Our understanding of what constitutes harm has advanced since Mill wrote On Liberty in 1859, and even if no-one is physically harmed in a stampede of people exiting the movie theatre, I think it is uncontentious to suggest that the fear, panic and distress caused to those people is unacceptable and reasonable steps should be taken to prevent such an incident from happening. This is what students’ unions are doing when they take the decision to refuse a platform for problematic figures, such as the misogynist no-platformed by Manchester’s Students Union who has a well-documented record of using such platforms to mock and degrade specific individuals as well as entire communities.

Speaking of odious individuals, the government on Monday announced the appointment of Toby Young to the board of the Office for Students, a man utterly unqualified and unsuitable for such a role. Young’s only experience in HE was as a teaching assistant while studying for a doctorate which he didn’t complete. At most this would have entailed a few hours teaching a week. His vociferous advocacy of the government’s free school policy ended in humiliation in 2016 when he resigned as CEO of the free school he helped to establish stating that he ‘hadn’t grasped how difficult it is to do better, and to bring about system-wide improvement.’ (Independent)

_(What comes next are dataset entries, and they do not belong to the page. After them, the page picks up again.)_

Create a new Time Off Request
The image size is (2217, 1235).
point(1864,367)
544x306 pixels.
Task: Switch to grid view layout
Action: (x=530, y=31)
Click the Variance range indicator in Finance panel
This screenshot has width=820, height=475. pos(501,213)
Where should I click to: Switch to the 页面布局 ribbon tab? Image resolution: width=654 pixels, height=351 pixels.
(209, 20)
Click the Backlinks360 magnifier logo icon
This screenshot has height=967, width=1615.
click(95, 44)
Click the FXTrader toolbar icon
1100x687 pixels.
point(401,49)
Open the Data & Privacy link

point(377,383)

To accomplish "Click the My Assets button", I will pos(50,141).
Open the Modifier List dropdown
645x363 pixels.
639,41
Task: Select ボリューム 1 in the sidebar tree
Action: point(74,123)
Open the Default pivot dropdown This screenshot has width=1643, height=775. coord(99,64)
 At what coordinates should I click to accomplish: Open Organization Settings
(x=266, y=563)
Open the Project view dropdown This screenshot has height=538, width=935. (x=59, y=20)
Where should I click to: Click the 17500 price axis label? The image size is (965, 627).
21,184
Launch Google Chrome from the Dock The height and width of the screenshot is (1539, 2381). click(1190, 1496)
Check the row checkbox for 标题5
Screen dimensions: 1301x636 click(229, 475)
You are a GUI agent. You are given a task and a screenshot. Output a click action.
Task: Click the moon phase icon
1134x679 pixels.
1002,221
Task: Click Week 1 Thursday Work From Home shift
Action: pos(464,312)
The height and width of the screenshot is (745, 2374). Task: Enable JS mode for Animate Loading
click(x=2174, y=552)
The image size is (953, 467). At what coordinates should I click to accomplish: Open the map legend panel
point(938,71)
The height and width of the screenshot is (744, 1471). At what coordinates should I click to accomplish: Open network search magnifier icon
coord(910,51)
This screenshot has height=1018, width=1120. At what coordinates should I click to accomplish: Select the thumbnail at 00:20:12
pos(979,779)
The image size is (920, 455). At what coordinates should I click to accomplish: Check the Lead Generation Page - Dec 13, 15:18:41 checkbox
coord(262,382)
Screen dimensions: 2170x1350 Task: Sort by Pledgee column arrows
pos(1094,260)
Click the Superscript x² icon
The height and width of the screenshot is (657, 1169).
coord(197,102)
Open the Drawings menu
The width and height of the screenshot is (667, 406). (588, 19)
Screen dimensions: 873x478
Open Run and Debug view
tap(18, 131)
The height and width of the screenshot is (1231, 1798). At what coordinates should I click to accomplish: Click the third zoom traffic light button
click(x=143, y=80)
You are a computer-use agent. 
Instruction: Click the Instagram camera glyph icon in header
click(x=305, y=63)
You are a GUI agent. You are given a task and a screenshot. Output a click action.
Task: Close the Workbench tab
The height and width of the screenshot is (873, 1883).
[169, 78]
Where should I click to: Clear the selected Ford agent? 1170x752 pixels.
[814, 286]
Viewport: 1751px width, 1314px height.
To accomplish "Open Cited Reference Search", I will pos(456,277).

That he is wholly unsuited to the post is rooted principally in the very clear and unequivocal statements he has made against inclusivity and the widening participation agenda, part of government policy since the early naughties, and which he himself benefited from, gaining entry to Oxford with sub-standard BBC grades thanks to an access programme for children educated in comprehensive schools. He’s called students from working class background ‘stains’, decried the inclusion of wheelchair ramps for accessible access, and written dozens of Tweets that are homophobic, misogynistic, or just plain vile. He’s deleted most of those now, but you can’t erase history. Business Insider has helpfully archives some of his worst. Aren’t screenshots wonderful? Almost as wonderful as Kathy Burke who was more succinct than I have been:

burke_tweet

I’m not sure how effective these things are, but there is a petition for his appointment to be revoked on Change.org, and you could write to your local MP asking them to raise the issue in Parliament.